# [Wat te doen]
• a. Van hoeveel bundels over de verhouding tussen filosofie en kunst is deze bundel volgens de tekst over filosofie en kunst de eerste?
• b. Zet de alinea die begint met "In de eerste bijdrage plaatst Awee Prins" uit de tekst over filosofie en kunst om in een beknopte opsomming met per bijdrage de auteur, de besproken denker en de kern van het betoog.
• c. Vertaal de volgende zin uit de tekst over filosofie en kunst in het Engels: "Deze bundel is de eerste van twee, gewijd aan de verhouding tussen filosofie en kunst."

# [Te bestuderen tekst]

De in deze bundel bijeengebrachte inleidingen beogen eerder een impressie dan een volledig overzicht te geven. Weliswaar worden filosofen besproken die in elke inleiding in de geschiedenis van de esthetica worden aangetroffen, toch ontbreken er belangrijke schakels. Deze zijn in het werk van de besproken denkers echter veelal voorondersteld. Zo refereert bijvoorbeeld Kant regelmatig aan Burke, steunt Schellings werk op Schillers gedachtengoed en analyseert Hegel zelfs de hele geschiedenis van het denken over de kunst.

In de eerste bijdrage plaatst Awee Prins kanttekeningen bij het traditionele beeld van Plato als de filosoof die de kunst onder curatele van het denken heeft gesteld. Jeroen van Rijen belicht vervolgens het louterende en emancipatorische aspect van de kunst in het denken van Aristoteles, waarbij hij positieve aandacht schenkt aan de in de 19e eeuw opgekomen therapeutische duiding van het katharsis-begrip. In de filosofie van Thomas van Aquino speelt de esthetica als aparte discipline weliswaar geen rol, toch meent Henri Krop dat er, door de onlosmakelijke band tussen waarheid en schoonheid voor de bepaling van het goddelijke, in Aquino's religieuze filosofie wel degelijk voor onze tijd relevante esthetische aspecten aanwezig zijn. In de bijdrage van Frans de Jong wordt Kants specifieke argumentatie-respons op het waarderen van de kunst samengevat. Heinz Kimmerle presenteert een lezing van het werk van Hegel, waarin de onderschikking van kunst aan religie en filosofie wordt aangevochten. In de bijdrage over de romantische esthetica van Schelling betoogt Jos de Mul dat Schelling de eerste moderne filosoof is, die de kunst nadrukkelijk boven de filosofie plaats als haar ware Organon. Tenslotte toont Henk Oosterling hoe Nietzsche vanuit zijn vroege esthetische theorie, waarin hij nog over de kunst spreekt, geleidelijkaan zijn eigen denken, dat in de afgrondelijke gedachte van de eeuwige terugkeer culmineert, esthetiseert.

Deze bundel is de eerste van twee, gewijd aan de verhouding tussen filosofie en kunst. In geen van beide gevallen betreft het een gelegenheidsexercitie. De toenemende belangstelling voor de rol van de kunst in de samenleving blijkt niet alleen uit lange rijen bezoekers voor de poorten van de kunstkathedralen, de exorbitant hoge prijzen voor kunstwerken en de explosieve toename van kunstprogramma's op tv, ook de integratie van designartikelen in ons dagelijks bestaan duidt op een esthetiserende tendens in de huidige Westerse cultuur. Behalve dat filosofen deze tendenzen proberen te verhelderen, zijn zij zich er in toenemende mate van bewust geworden dat het gesprek met de kunst het statuut van de filosofie zelf in het hart treft. Dat dit verband houdt met de crisis waarin de filosofie hedentendage verkeert, ligt voor de hand. Niet langer geldt de filosofie als dé legitimatie van het wetenschappelijk vertoog. De gevoeligheid voor de vorm van het filosofisch vertoog, die voortgekomen is uit de prangende vraag naar de legitimatie, heeft de aandacht van hedendaagse filosofen gevestigd op de esthetische kwaliteiten ervan. De rigide scheiding van inhoud en vorm is teniet gedaan, waardoor het stijlbegrip, waarin vorm en inhoud samenkomen, een steeds vooraanstaander plaats in het filosoferen heeft ingenomen.

# [Onderzochte gegevens]
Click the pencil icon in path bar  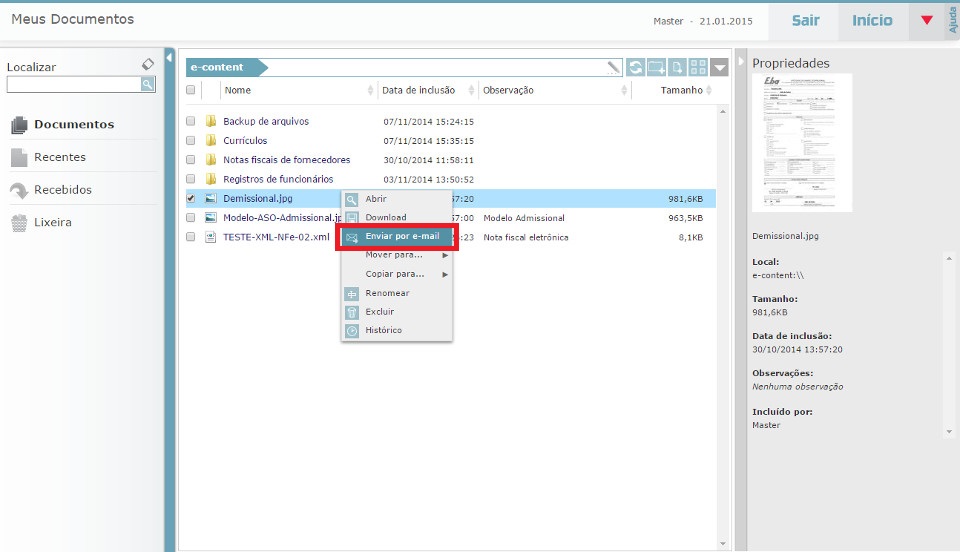point(613,68)
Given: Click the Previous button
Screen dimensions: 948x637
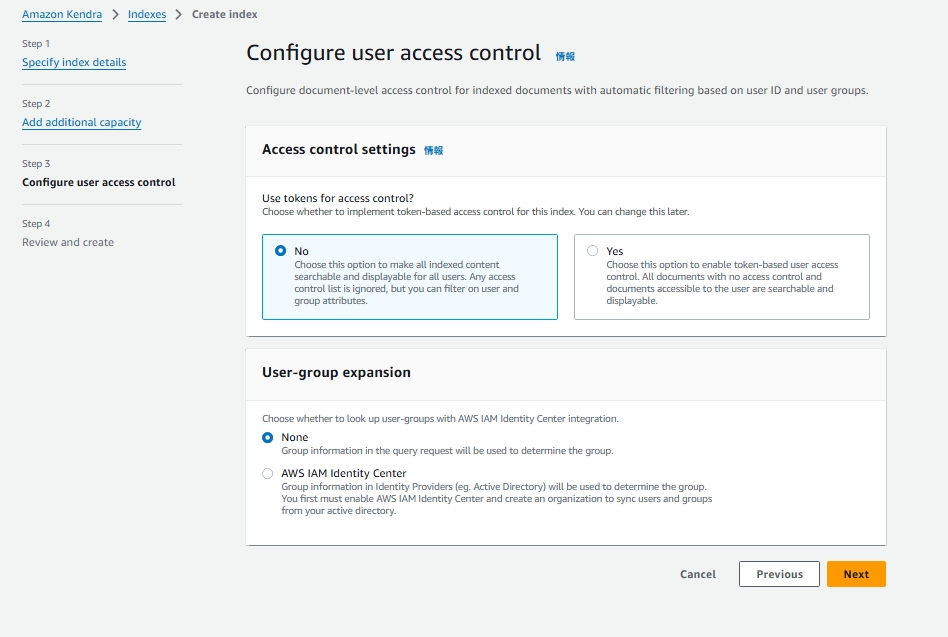Looking at the screenshot, I should pyautogui.click(x=779, y=574).
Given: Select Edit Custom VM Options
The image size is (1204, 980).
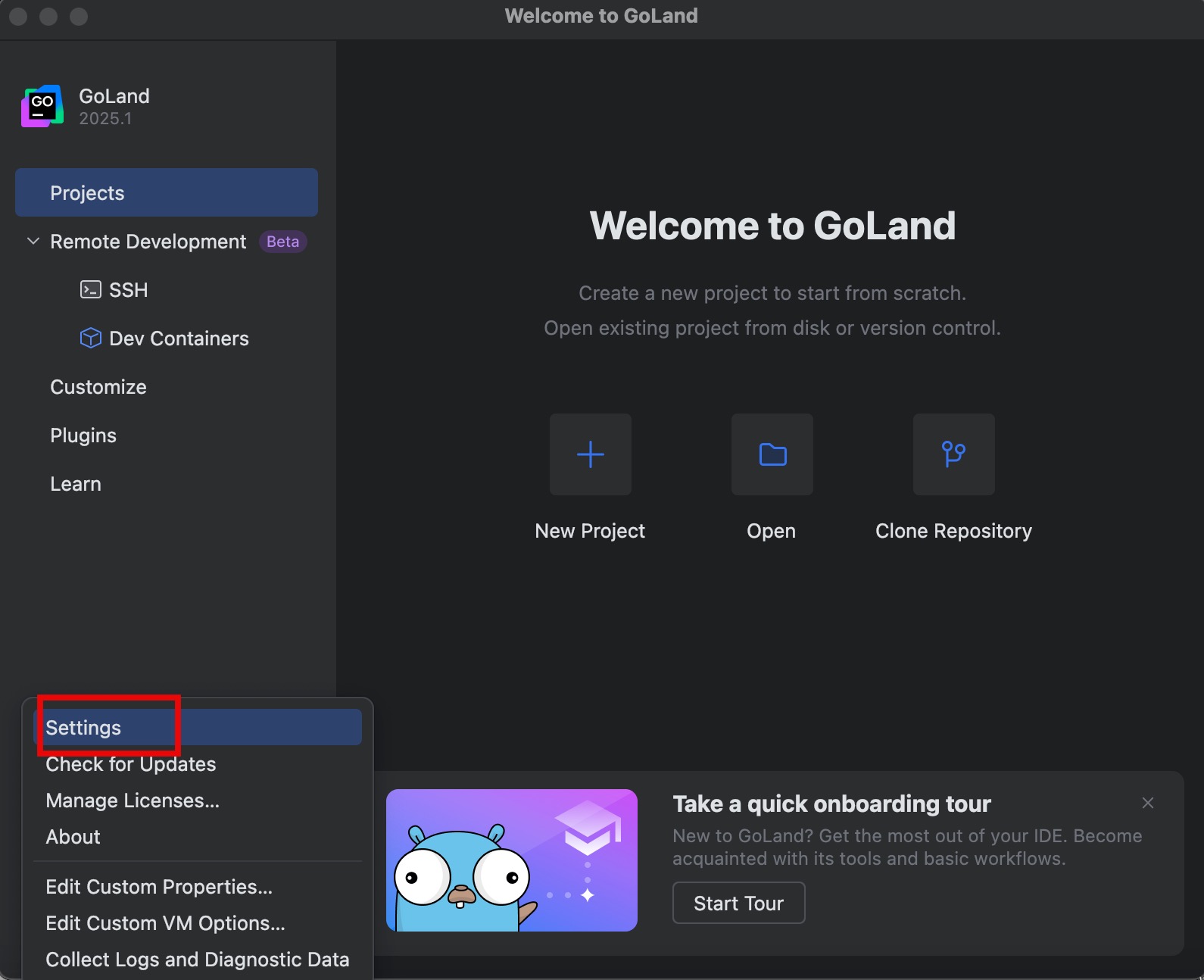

# [Uitwerkingen]
• a. Van twee bundels.

• b.
- Awee Prins (Plato): plaatst kanttekeningen bij het traditionele beeld van Plato als de filosoof die de kunst onder curatele van het denken stelde.
- Jeroen van Rijen (Aristoteles): belicht het louterende en emancipatorische aspect van de kunst en waardeert de in de 19e eeuw opgekomen therapeutische duiding van katharsis positief.
- Henri Krop (Thomas van Aquino): esthetica is bij Aquino geen aparte discipline, maar door de band tussen waarheid en schoonheid bevat zijn religieuze filosofie esthetische aspecten die voor onze tijd relevant zijn.
- Frans de Jong (Kant): vat Kants specifieke argumentatie-respons op het waarderen van kunst samen.
- Heinz Kimmerle (Hegel): vecht in zijn lezing de onderschikking van kunst aan religie en filosofie aan.
- Jos de Mul (Schelling): betoogt dat Schelling de eerste moderne filosoof is die de kunst nadrukkelijk boven de filosofie plaatst als haar ware Organon.
- Henk Oosterling (Nietzsche): toont hoe Nietzsche vanuit zijn vroege esthetische theorie geleidelijk zijn eigen denken esthetiseert, dat culmineert in de gedachte van de eeuwige terugkeer.

• c. This volume is the first of two devoted to the relationship between philosophy and art.